Can lack of thoughtfulness and romance lead to affairs?

I was impressed with the romantic nature of a soon-to-be groom who worked with the Washington Post crossword puzzle editor to have a proposal for his girlfriend worked into the weekend puzzle. Knowing his girlfriend enjoyed the crossword puzzles each Sunday, he carefully planned a proposal that was perfect for her. Truly a romantic gesture. (See story on CBS.)

Most of us are already married, but if we took a bit of that ingenuity and used it in our gift giving or surprises, that could really spice up our lives. Maybe your sweetheart always goes to the same coffee shop in the morning, and you could arrange to have the server give her flowers with her morning cup of Joe. Or maybe your marathon-running hubby could be greeted at the finish line with a large group of friends and family to celebrate.  For a special anniversary, you could run an ad in the paper or post a tribute on their favorite blog.

I admit I’m not so creative in my own life. Even brainstorming these ideas is making me tired. The last nice thing I did for my husband was buying him a special griddle pan he wanted for cooking steaks indoors. And letting him sleep in, which is a big one for someone who often works nights.

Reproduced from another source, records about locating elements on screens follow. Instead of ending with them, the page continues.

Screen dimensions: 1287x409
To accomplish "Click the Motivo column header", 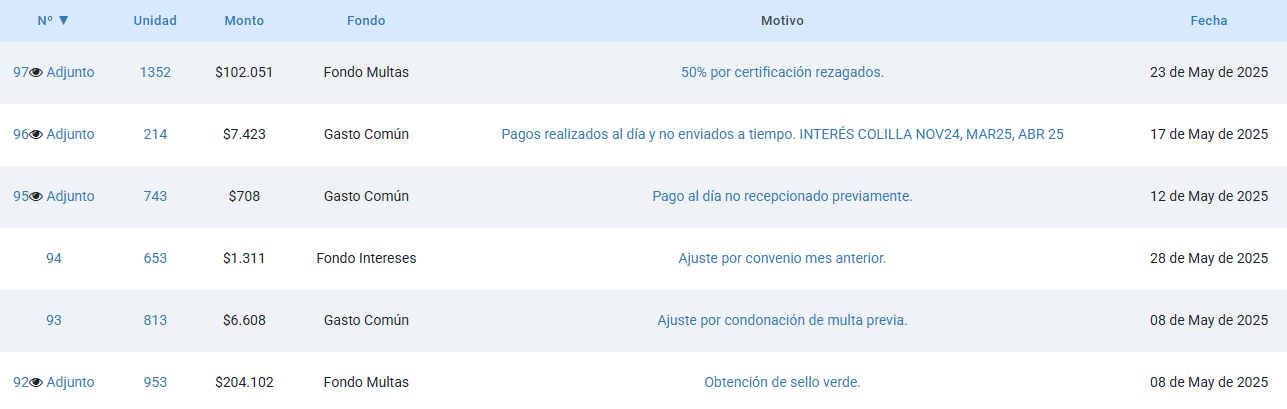I will (782, 21).

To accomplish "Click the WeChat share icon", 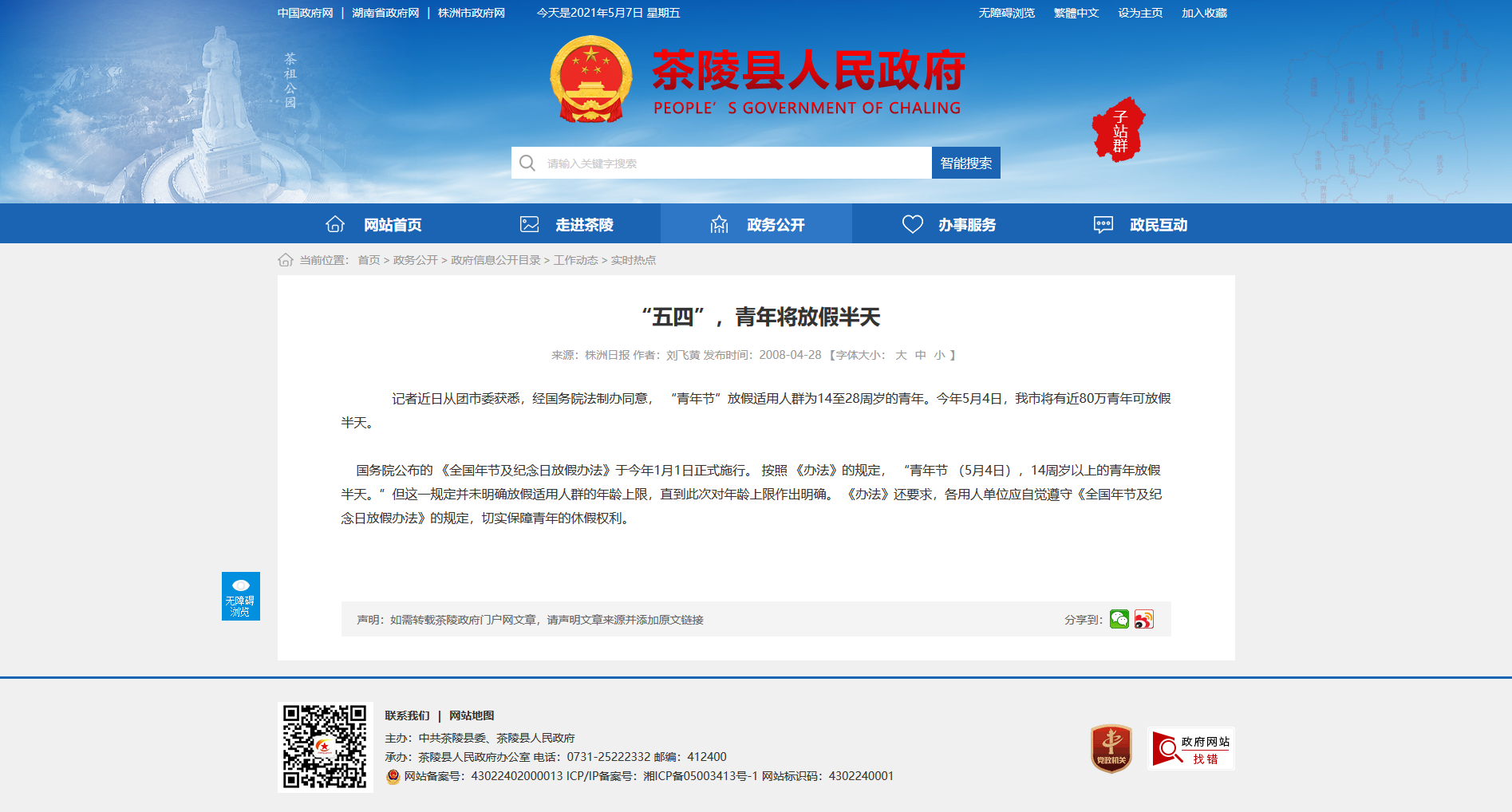I will pos(1119,620).
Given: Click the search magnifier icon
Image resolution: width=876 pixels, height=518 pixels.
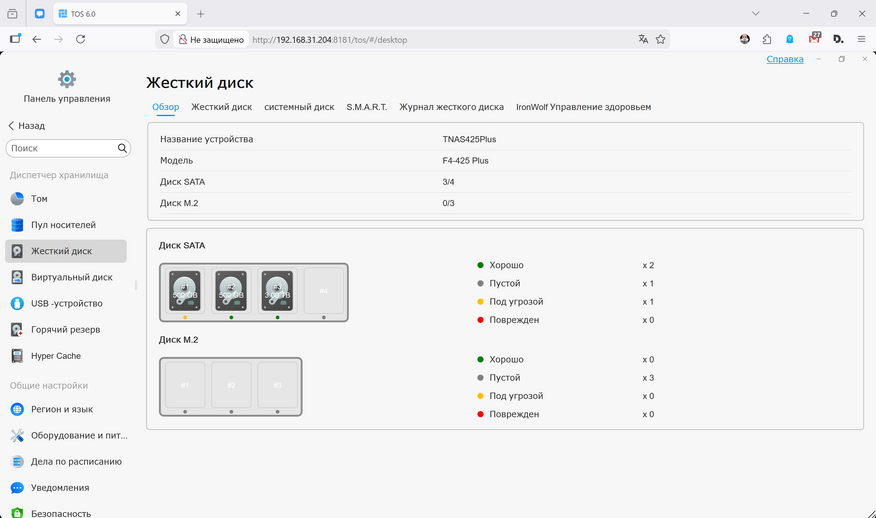Looking at the screenshot, I should click(122, 148).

The gift of sleep isn’t such a bad idea, even if it’s not so creative. So many of us are regularly exhausted that it’s bound to detract from the energy we give each other. So, perhaps thoughtful efforts are a close second to those ultra creative ones—picking up dinner on a busy night, offering to help with the kids’ or bedtime routine, or offering to run some errands.

In a recent article that uncovered why women cheat, a male writer went undercover (with his wife’s permission) and joined an online site for married cheaters and pretended to seek out women for an affair. I won’t share the link simply because it shares way too much information that would be helpful to would-be cheaters, and that’s not what this blog is about. However, I’ll share a few insights about what cheating women said were lacking in their marriages that led to their cheating. (To be clear, research shows more men than women cheat in their marriages, and far more men join online cheating web sites. It just so happens that this male writer did an expose on female cheaters.)

One interesting aspect of the article was that the writer found himself feeling more than a little tempted when he actually met with attractive, successful women who were willing to cheat. His own wife became jealous that he even “fake” wined and dined several women (individually) over lunch. After all, when had he shown her such attention lately? The project caused a major marital fight, because even pretend cheating feels an awful lot like cheating, doesn’t it?

This brings us to the more important conclusion of the piece, which is that many women are seeking attention from others because they believe they are not getting it from their husband. Even when they have no intention of leaving their marriage, they feel they “need” to get that attention from someone. Some women were willing to flirt online and didn’t take it further than that. Others were willing to meet in person and pursue real relationships. Most often, women told him that they had lost the passion in their marriages, that their husbands no longer pursued them and showed interest in them. Granted, these are women who are capable of lying and cheating, so their husbands may actually be doing all they can on their end. However, the writer felt it was an important enough conclusion to pass along to men to remember their wives are women first, spouses and mothers second.

My take is that no wife or husband can justify an affair because they feel as if they are not getting enough attention. Infidelity is one of the most difficult issues a couple can face, although it can be overcome. Trust is a precious commodity in a marriage. Neither should men or women simply just accept a loveless relationship in which they feel ignored. Many more useful solutions exist, beginning with honest communication about the seriousness of one’s feelings. Loneliness inside a marriage is a major burden.

How did a post about fun tips on how to be thoughtful and exciting turn into one about cheating? I didn’t plan it that way, but it does underscore the importance of putting a little excitement, passion and thoughtfulness into your relationship.

Right now, put three things on your calendar to do for your spouse within the next month that are romantic, thoughtful or exciting. Try to keep your spouse’s specific desires and interests in mind. If you need simple ideas, read 6 Tips to Make Romance Easy & Automatic. Have a happy Easter to all those who celebrate it!